— What you need to do —
All of the records that follow need to be copied word for word, without the pictures.

— Supplied data —
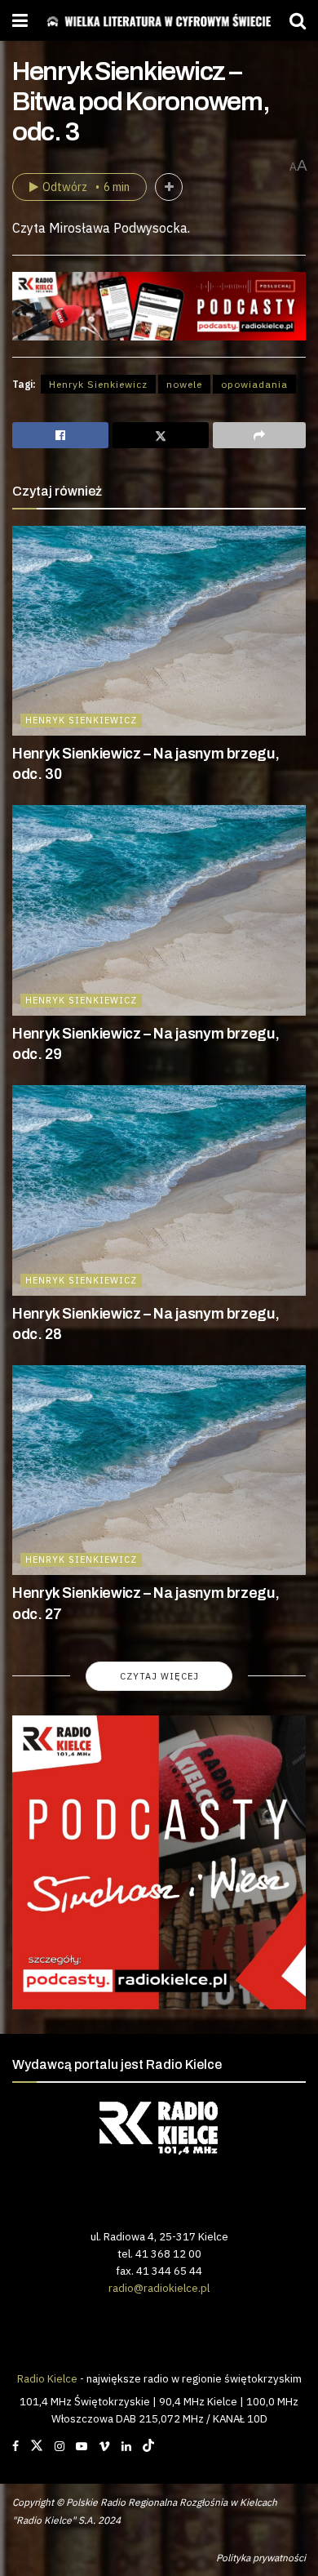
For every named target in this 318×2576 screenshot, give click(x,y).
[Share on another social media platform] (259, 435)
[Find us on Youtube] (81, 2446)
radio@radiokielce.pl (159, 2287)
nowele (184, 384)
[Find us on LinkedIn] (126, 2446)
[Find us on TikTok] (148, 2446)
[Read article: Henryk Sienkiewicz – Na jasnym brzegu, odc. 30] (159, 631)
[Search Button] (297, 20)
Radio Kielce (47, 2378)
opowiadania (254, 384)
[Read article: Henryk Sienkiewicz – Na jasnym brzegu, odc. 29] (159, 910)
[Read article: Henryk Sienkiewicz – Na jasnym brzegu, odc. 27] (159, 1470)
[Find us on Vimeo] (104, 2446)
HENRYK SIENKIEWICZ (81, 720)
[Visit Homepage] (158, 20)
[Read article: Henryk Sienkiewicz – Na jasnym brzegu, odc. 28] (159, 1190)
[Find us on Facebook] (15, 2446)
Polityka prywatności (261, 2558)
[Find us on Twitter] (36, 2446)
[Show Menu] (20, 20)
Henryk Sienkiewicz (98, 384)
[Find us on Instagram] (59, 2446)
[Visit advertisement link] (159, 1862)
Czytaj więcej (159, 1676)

— Answer to the exercise —
For every named target in this 318×2576 screenshot, give click(x,y).
[Share on another social media platform] (259, 435)
[Find us on Youtube] (81, 2446)
radio@radiokielce.pl (159, 2287)
nowele (184, 384)
[Find us on LinkedIn] (126, 2446)
[Find us on TikTok] (148, 2446)
[Read article: Henryk Sienkiewicz – Na jasnym brzegu, odc. 30] (159, 631)
[Search Button] (297, 20)
Radio Kielce (47, 2378)
opowiadania (254, 384)
[Read article: Henryk Sienkiewicz – Na jasnym brzegu, odc. 29] (159, 910)
[Read article: Henryk Sienkiewicz – Na jasnym brzegu, odc. 27] (159, 1470)
[Find us on Vimeo] (104, 2446)
HENRYK SIENKIEWICZ (81, 720)
[Visit Homepage] (158, 20)
[Read article: Henryk Sienkiewicz – Na jasnym brzegu, odc. 28] (159, 1190)
[Find us on Facebook] (15, 2446)
Polityka prywatności (261, 2558)
[Find us on Twitter] (36, 2446)
[Show Menu] (20, 20)
Henryk Sienkiewicz (98, 384)
[Find us on Instagram] (59, 2446)
[Visit advertisement link] (159, 1862)
Czytaj więcej (159, 1676)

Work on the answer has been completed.